(YahooFinance) ColdQuanta, the quantum atomics company, previewed its quantum computer technology, built on its Quantum Core™.
The ColdQuanta quantum computer is built around a unique glass cell that maintains a vacuum and houses a checkerboard-like array of cesium atoms, each of which acts as an individual qubit. Lasers and other photonic technologies cool the atoms to ten millionths of a degree above absolute zero, then initialize the qubits and orchestrate computations. The final state of the qubit array is photographed and analyzed.
In developing the technology for a quantum computing platform, ColdQuanta is leveraging its deep expertise and more than a decade of experience delivering quantum products and systems. In April of this year, the Defense Advanced Research Projects Agency (DARPA) selected ColdQuanta to develop a scalable, cold-atom-based quantum computing hardware and software platform that can demonstrate quantum advantage on real-world problems. The work is being led by ColdQuanta Chief Scientist Mark Saffman. In October, ColdQuanta recently announced cloud access to a quantum matter system that lets users generate, manipulate, and experiment with ultracold matter.
“ColdQuanta has successfully developed and deployed many kinds of quantum systems, all based on our Quantum Core platform,” said CEO Bo Ewald. “This means that most of the technology needed for cold atom quantum computing has already been validated by customers. This gives us a significant advantage in the race to deliver a quantum computer that can address some of the most complex computing challenges we face today.”
ColdQuanta’s approach has significant advantages over other implementations:
- The qubits are all atoms of the same element and are identical, so there are no manufacturing defects.
- The qubits are cooled to ten millionths of a degree above absolute zero, which is much colder than other technologies. Quantum effects typically operate better and longer at colder temperature. This combination allows for longer and more complex computations.
- Two dimensional cold atom arrays scale from tens to thousands of qubits, enabling bigger computations to address real-world problems. The DARPA ONISQ program, awarded to ColdQuanta, calls for a demonstration of a system with over 1000 qubits running a Department of Defense application.
- Gates can entangle distant qubits, allowing larger logical circuits on the same qubit array. This should allow more computational work to be accomplished per unit time with more advanced qubit connectivity.
- Advanced vacuum cell technology does away with the need for cryogenics.
- The computational platform is dynamically reconfigurable, which shortens the development cycle and leads to quicker system improvement.

Collection entries
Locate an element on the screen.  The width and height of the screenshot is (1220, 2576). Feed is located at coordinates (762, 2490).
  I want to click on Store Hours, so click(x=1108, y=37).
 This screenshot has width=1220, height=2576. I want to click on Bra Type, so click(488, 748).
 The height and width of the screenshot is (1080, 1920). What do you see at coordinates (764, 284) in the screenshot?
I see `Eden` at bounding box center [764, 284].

§ **Exercises**
1: Reproduce the ColdQuanta announcement starting at "- Two dimensional" and ending at "advanced qubit connectivity.", switching "real-world problems" to "practical problems".
2: For each statement, answer yes or no according to the ColdQuanta announcement, and quote the words that decide it. (a) Lasers cool the atoms to ten millionths of a degree above absolute zero. (b) The computer relies on cryogenics to function. (c) DARPA selected ColdQuanta in October.
3: According to the ColdQuanta announcement, why does the low temperature of the qubits allow longer and more complex computations?
The rows above are separate material, unrelated to the ColdQuanta announcement.

§ **Solutions by task**
1:
- Two dimensional cold atom arrays scale from tens to thousands of qubits, enabling bigger computations to address practical problems. The DARPA ONISQ program, awarded to ColdQuanta, calls for a demonstration of a system with over 1000 qubits running a Department of Defense application.
- Gates can entangle distant qubits, allowing larger logical circuits on the same qubit array. This should allow more computational work to be accomplished per unit time with more advanced qubit connectivity.

2:
(a) Yes: "Lasers and other photonic technologies cool the atoms to ten millionths of a degree above absolute zero"
(b) No: "Advanced vacuum cell technology does away with the need for cryogenics."
(c) No: "In April of this year, the Defense Advanced Research Projects Agency (DARPA) selected ColdQuanta"

3: The qubits are cooled to ten millionths of a degree above absolute zero, which is much colder than other technologies. Quantum effects typically operate better and longer at colder temperature. Together, these allow longer and more complex computations.